:: AIM OF THE EXERCISE ::
An exact copy, beginning at the line containing "Task: Open the loaded" and ending at the final line of the records that follow, is the answer; it has no pictures and no other text.

Segment Start: DATA FOR ANALYSIS

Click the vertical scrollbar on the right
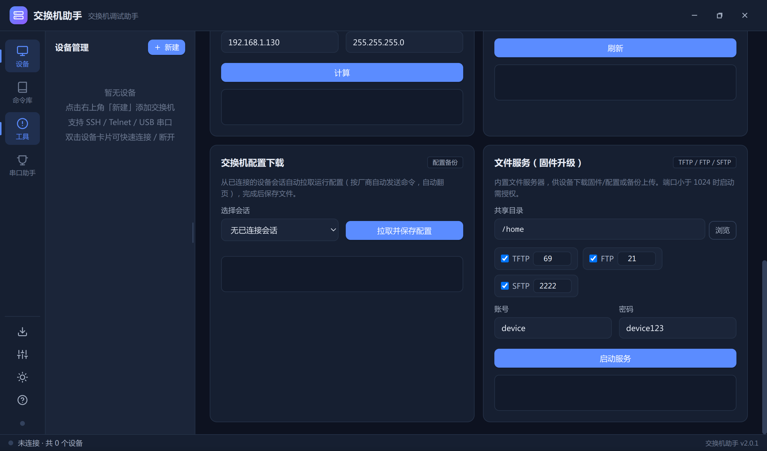The height and width of the screenshot is (451, 767). tap(764, 347)
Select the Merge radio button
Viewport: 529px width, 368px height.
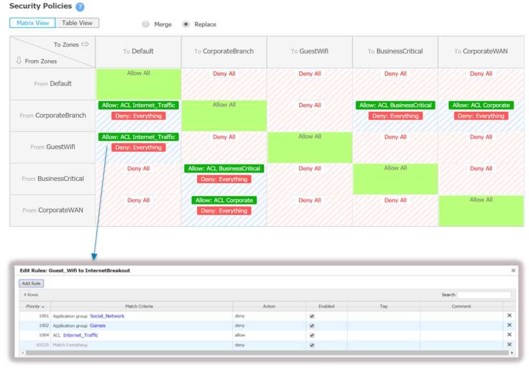coord(146,24)
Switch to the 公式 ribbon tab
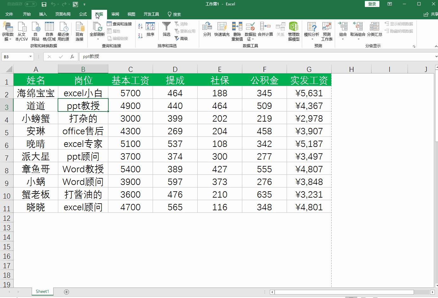Image resolution: width=438 pixels, height=298 pixels. click(x=83, y=14)
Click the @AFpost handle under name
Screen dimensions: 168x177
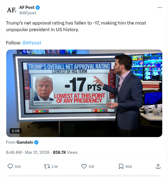pyautogui.click(x=27, y=13)
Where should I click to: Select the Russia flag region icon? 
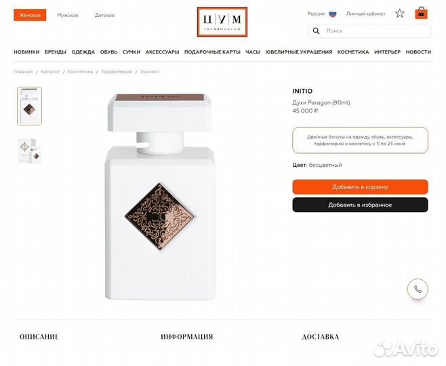333,14
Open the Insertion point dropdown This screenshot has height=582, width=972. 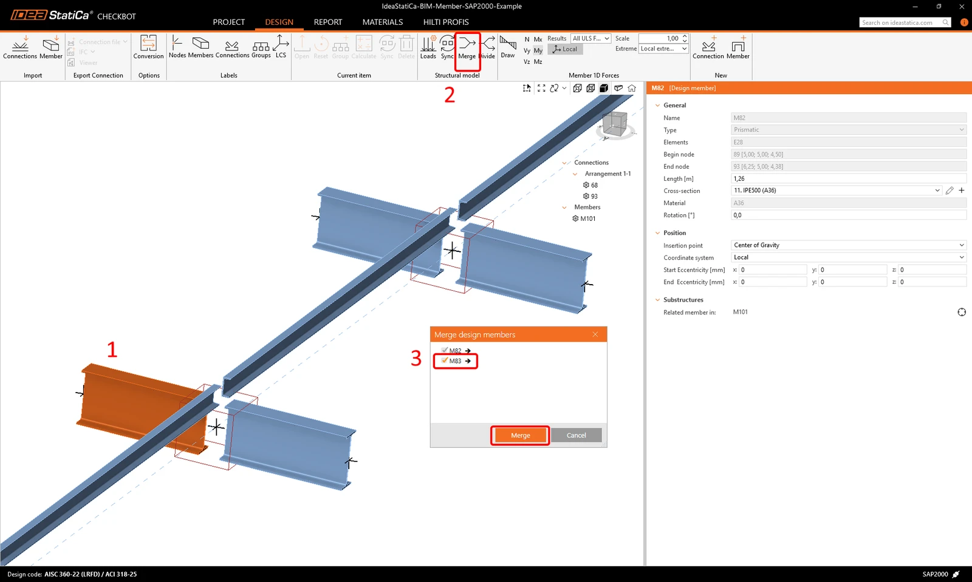[x=849, y=245]
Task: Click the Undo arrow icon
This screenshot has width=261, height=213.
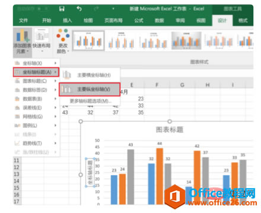Action: (79, 9)
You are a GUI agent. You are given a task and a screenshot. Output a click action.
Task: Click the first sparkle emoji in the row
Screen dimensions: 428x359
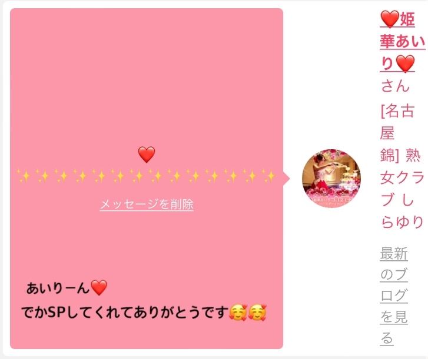tap(24, 176)
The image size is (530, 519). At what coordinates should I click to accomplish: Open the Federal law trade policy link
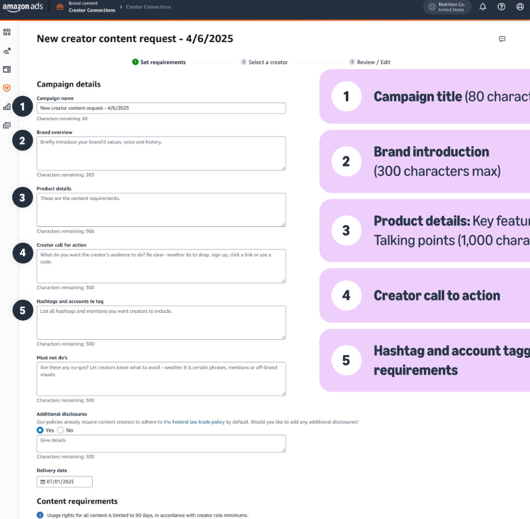pyautogui.click(x=198, y=422)
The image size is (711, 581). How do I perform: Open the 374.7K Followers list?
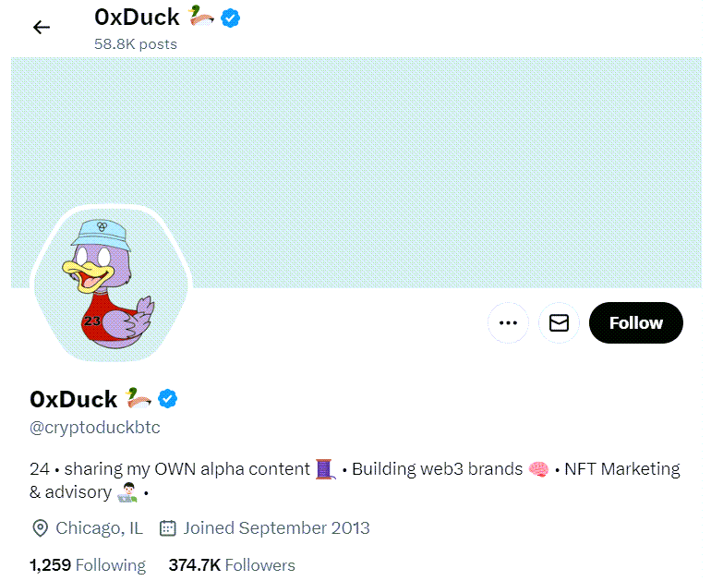(232, 565)
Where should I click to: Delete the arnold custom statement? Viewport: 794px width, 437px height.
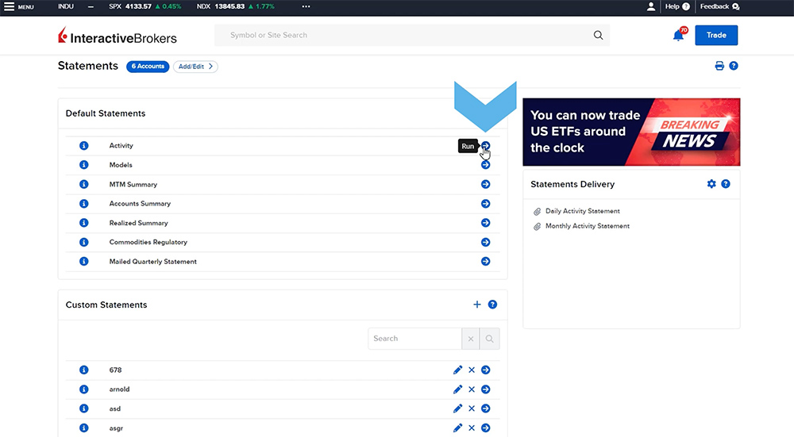[472, 389]
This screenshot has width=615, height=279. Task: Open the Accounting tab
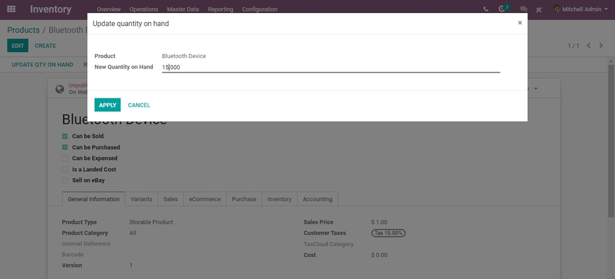coord(318,199)
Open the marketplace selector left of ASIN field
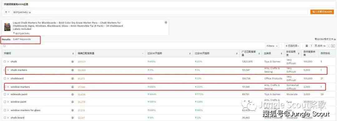337x121 pixels. 7,12
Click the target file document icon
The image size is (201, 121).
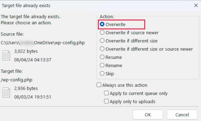(6, 92)
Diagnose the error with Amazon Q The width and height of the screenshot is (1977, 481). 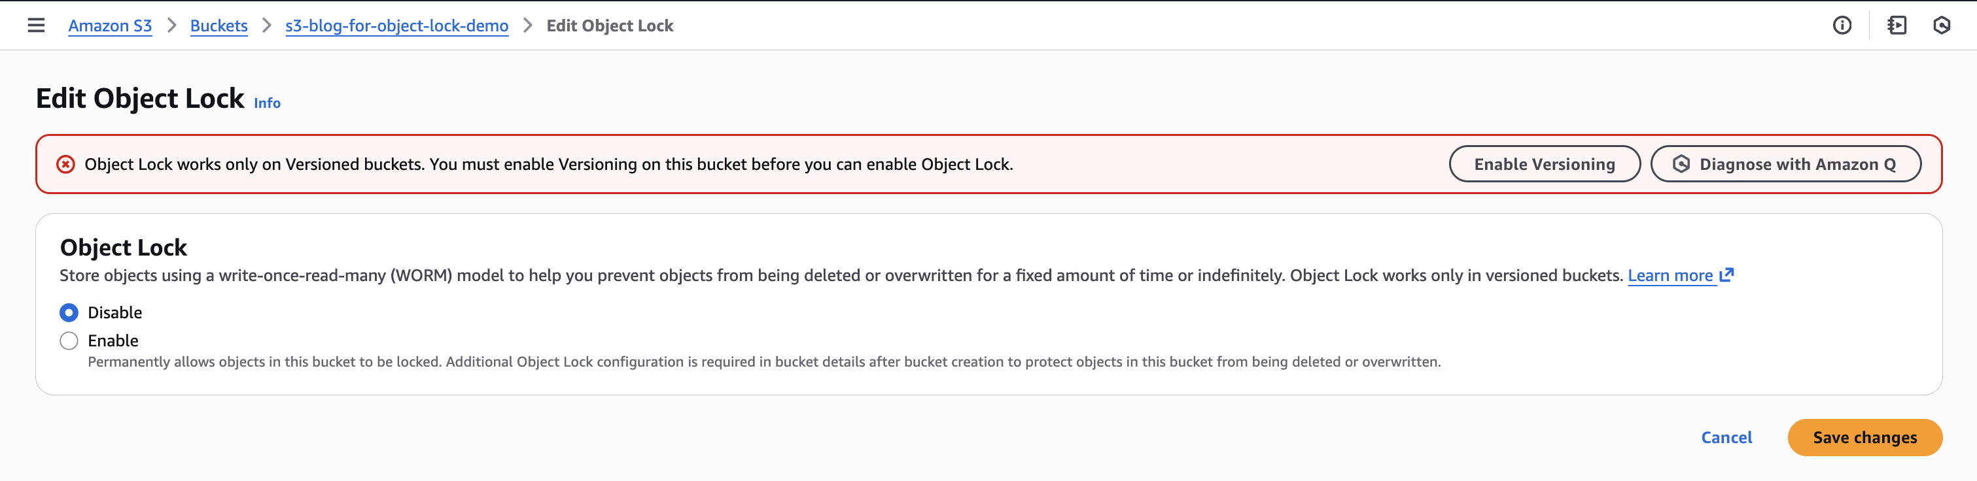pos(1785,163)
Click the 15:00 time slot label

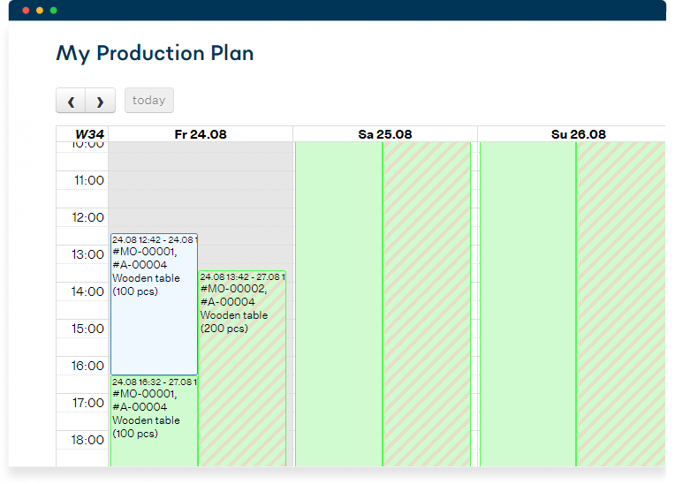pos(88,329)
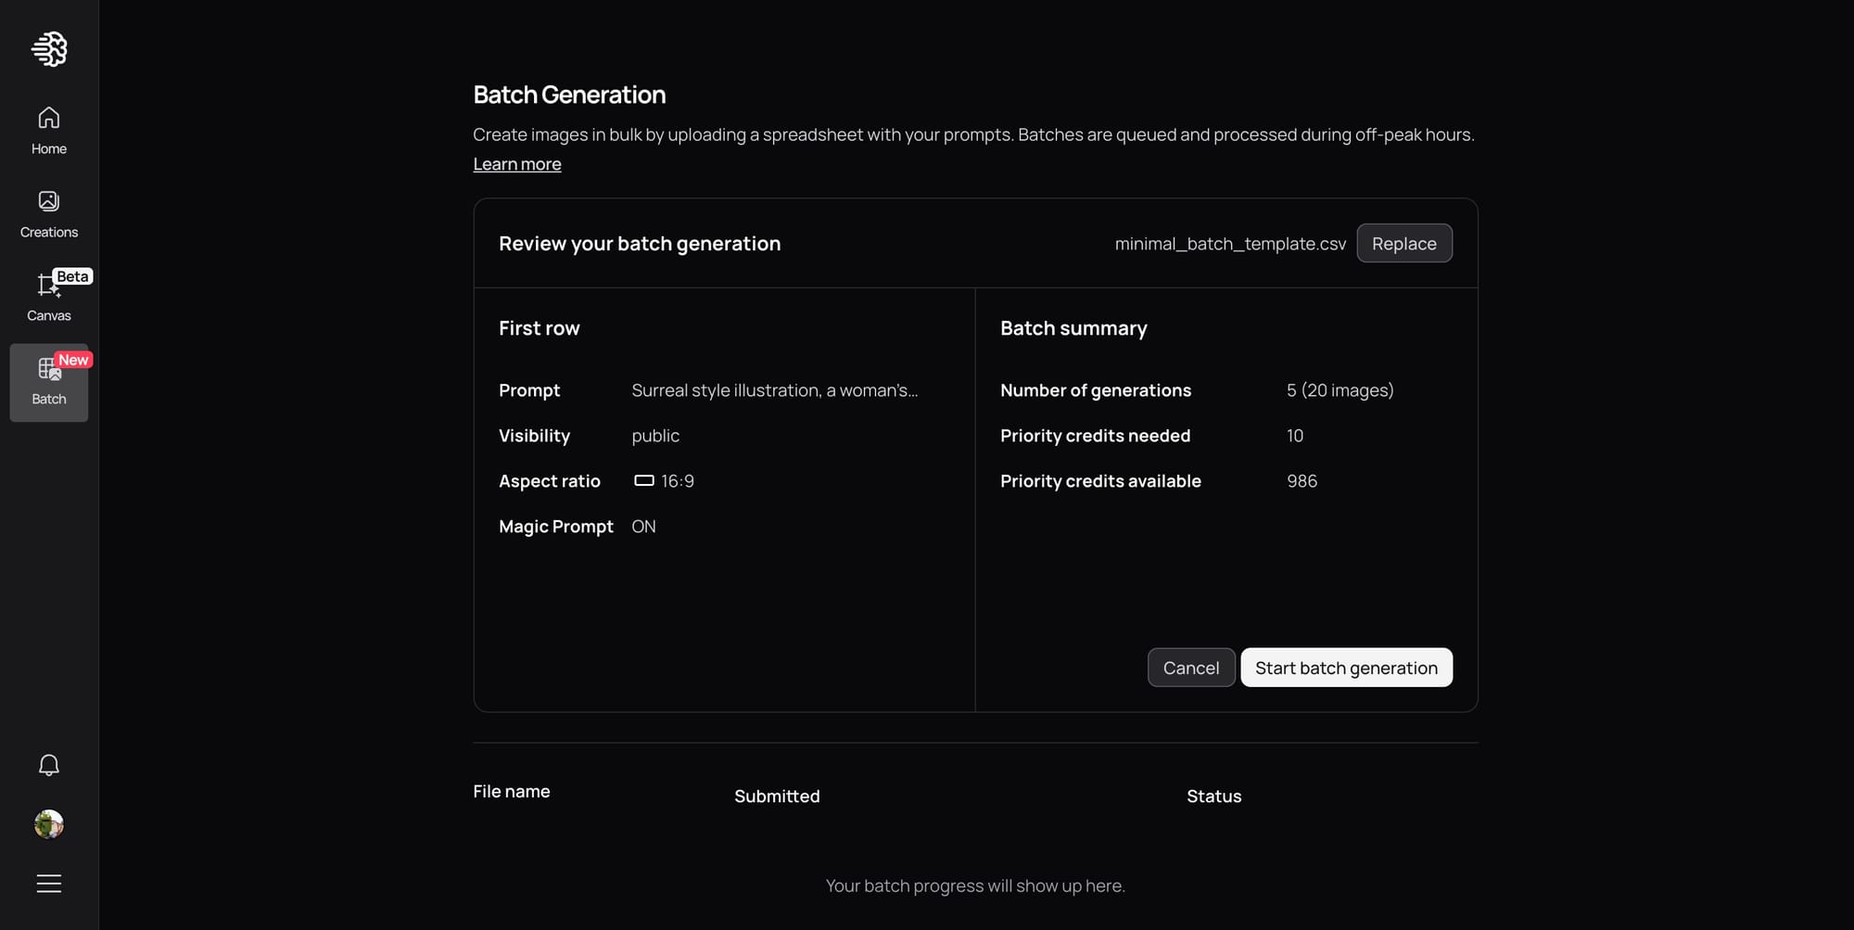Cancel the batch generation
1854x930 pixels.
click(x=1191, y=668)
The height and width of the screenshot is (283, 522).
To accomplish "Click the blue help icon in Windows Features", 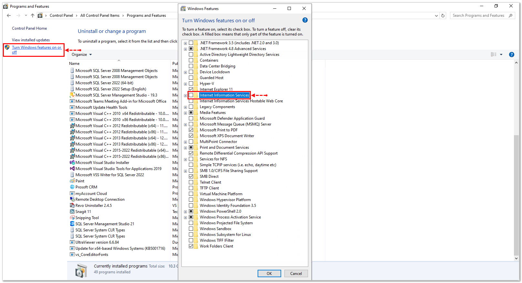I will (305, 20).
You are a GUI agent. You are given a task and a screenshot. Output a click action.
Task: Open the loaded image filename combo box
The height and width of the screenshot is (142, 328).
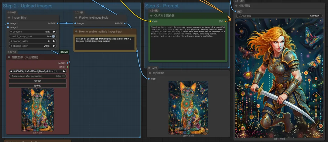pos(38,71)

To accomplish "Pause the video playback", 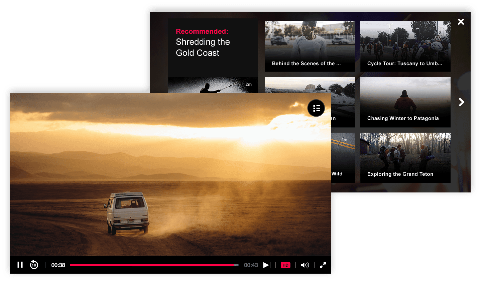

Segment End: DATA FOR ANALYSIS

:: RESPONSE FOR THIS EXERCISE ::
Task: Open the loaded image filename combo box
The height and width of the screenshot is (142, 328).
pos(38,71)

To accomplish "Pause the video playback", 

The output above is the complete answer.